**EXCERPT**.
Personal Finance Advice for Idiots like Me

mike white
If you listen to Suze Orman or Dave Ramsey you have probably had a moment when you kicked yourself in the pants for the financial shape that your life is in. Frustrating and depressing, looking at the amount of money you need and the amount of money you make can send just about anyone over the edge into the state of financial coma. With bill collectors calling every day all day and you living in fear of your car being repossessed or your home being foreclosed on, the time has finally come for a simple method for anyone to remove themselves from the grips of financial ruin.

While Suze Orman and Dave Ramsey are absolutely geniuses at what they do. I hate admitting to myself that I am Young, Fabulous & Broke. That is hard for anyone that has even a morsel of pride as I admittedly do. It is equally challenging for me that I am in need of Financial Peace. As if my life's chaos is driven solely by my inability to balance my checkbook or pay even the minimum balances on my nine credit cards. You know my story.

At the age of eighteen I was free of debt, without a credit card to my name. I got my first one as a college freshman and used it to pay for some electronics for my dorm room. Then I got my second one to pay for my spring break vacation. Then I got my third one because I needed a cushion to pay bill balances on my first two. Then I missed a payment and it was downhill from there. The road to financial ruin is filled with missteps that begin with one untimely crisis that opens the door for the spiral to begin. As opposed to telling you some pie in the sky dream about everything coming together, a more realistic approach to money matters is necessary.

If you want to get out of debt the first thing you have to do is give up trying to save money. I know Suze and Dave are not going to agree with me a lot in this article. But that is okay, I don't work for them. I work for me and that is what matters most. My life has to become the one investment I ensure I always take care of. If you get sick, nothing else matters. If you lose your job, your financial plans go out of the window. If you become expendable on your job, you cannot plead the case that you are on the eighteen month plan to financial health. So begin fresh by focusing on the one thing that matters most, YOU.

**WRITTEN INSTRUCTION 1**.
Quote the personal finance essay word for word, everything from "While Suze Orman" down to "know my story.".
**WRITTEN INSTRUCTION 2**.
Summarize the personal finance essay in two sentences.
**WRITTEN INSTRUCTION 3**.
Continue writing the personal finance essay from the point where it ends.

**DATA EXCERPT**.
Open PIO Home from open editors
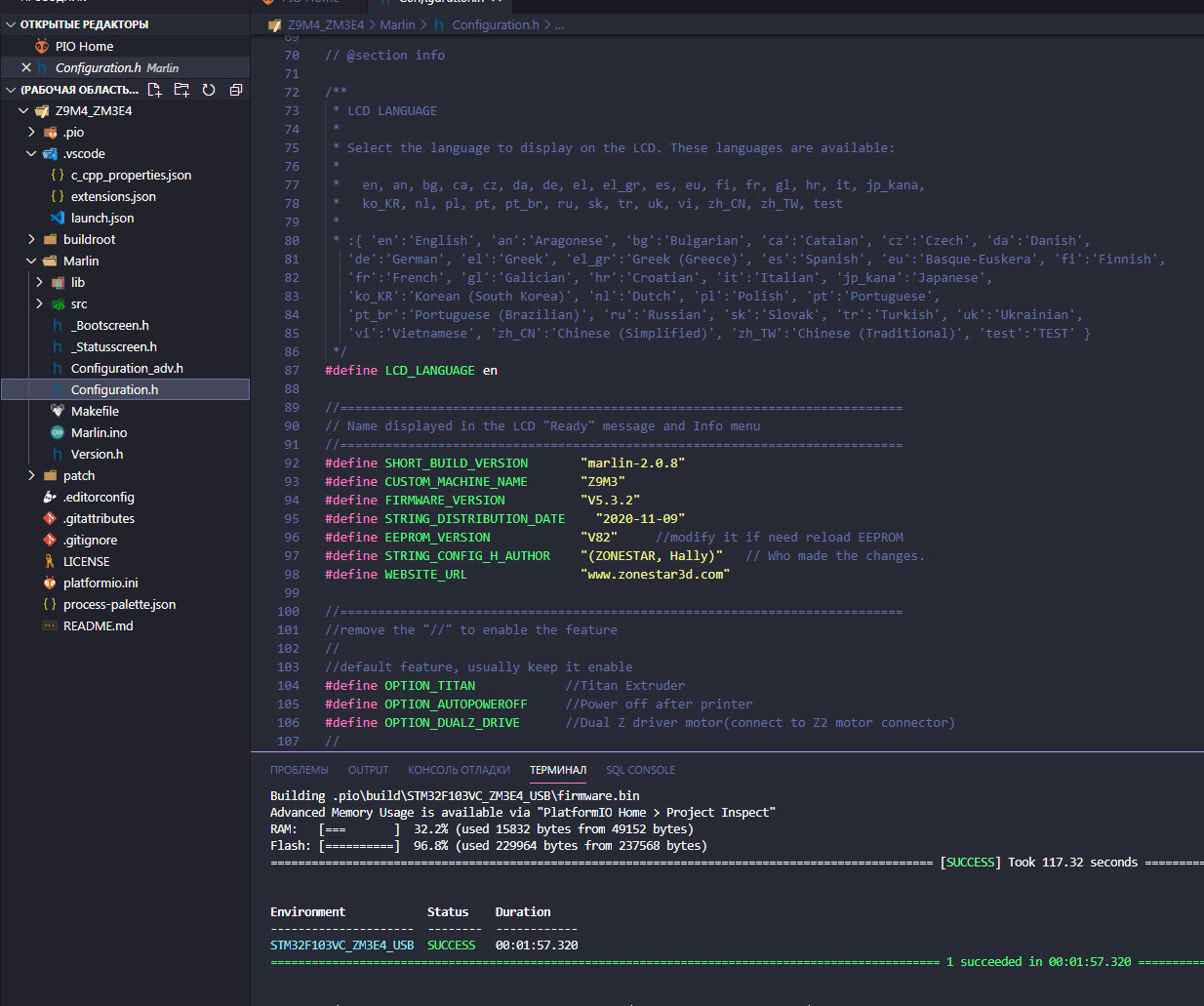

**WRITTEN RESPONSE 1**.
While Suze Orman and Dave Ramsey are absolutely geniuses at what they do. I hate admitting to myself that I am Young, Fabulous & Broke. That is hard for anyone that has even a morsel of pride as I admittedly do. It is equally challenging for me that I am in need of Financial Peace. As if my life's chaos is driven solely by my inability to balance my checkbook or pay even the minimum balances on my nine credit cards. You know my story.

**WRITTEN RESPONSE 2**.
The writer went from having no debt at eighteen to struggling with the minimum payments on nine credit cards, starting with one card in college, and argues that a more realistic approach to money than Suze Orman's and Dave Ramsey's is needed. According to the writer, the first step out of debt is to give up trying to save money and focus on yourself, because illness or job loss ruins any financial plan.

**WRITTEN RESPONSE 3**.
That sounds selfish until you understand that the more you invest in you the more you will get out of you. By investing in you I do not mean going out and buying a new wardrobe (although you may need to). I do not mean anything like that. By investing in yourself I intently mean by putting resources in you that will one day prove to be a tool in where you are trying to go. That means continually attending seminars held in your community or at the local college in order to maintain a spirit of learning. Make the library your second home by renting two books a month. Focus on leadership and change. Continue to grow otherwise you will find yourself dying a slow horrible death of irrelevance because you cannot compete with today's graduate with yesterday's degree. Trust me.

What does that have to do with you paying your bills off? You are worth more to your company the more you know and have invested in yourself. So by continually repositioning yourself as a person competent in a multitude of disciplines your value and equally your salary will follow suit. More money means a greater ability to pay the bills that are choking the life out of you.

After focusing on you the next thing you need to do is not fund a retirement account or some investment vehicle. If you are like me, you have forty years until you retire, so take the next five to get your house in order so that you can make a serious attempt at funding your retirement. The second step in the financial renovation plan is scaling your life down. I know that sounds strange but follow me. You have a best friend who is single and paying the same amount in rent as you do. The smart thing for the both of you to do is find an apartment or home that has enough space for you to share it. This will cut probably 30-45% of your housing expenses down. That would include rent, utilities, and cable. By scaling your life down you make room to accomplish other things. A big step for some people is scaling down the vehicle they drive. You may not want to but getting ride of that $25,000 car for a $15,000 is a major deal. But watch the logic. If you pay $450 per month today and can pay $275 per month tomorrow, does that not make sense? By scaling your life down you will be amazed at the potential of subtracting 50% of your monthly expenses.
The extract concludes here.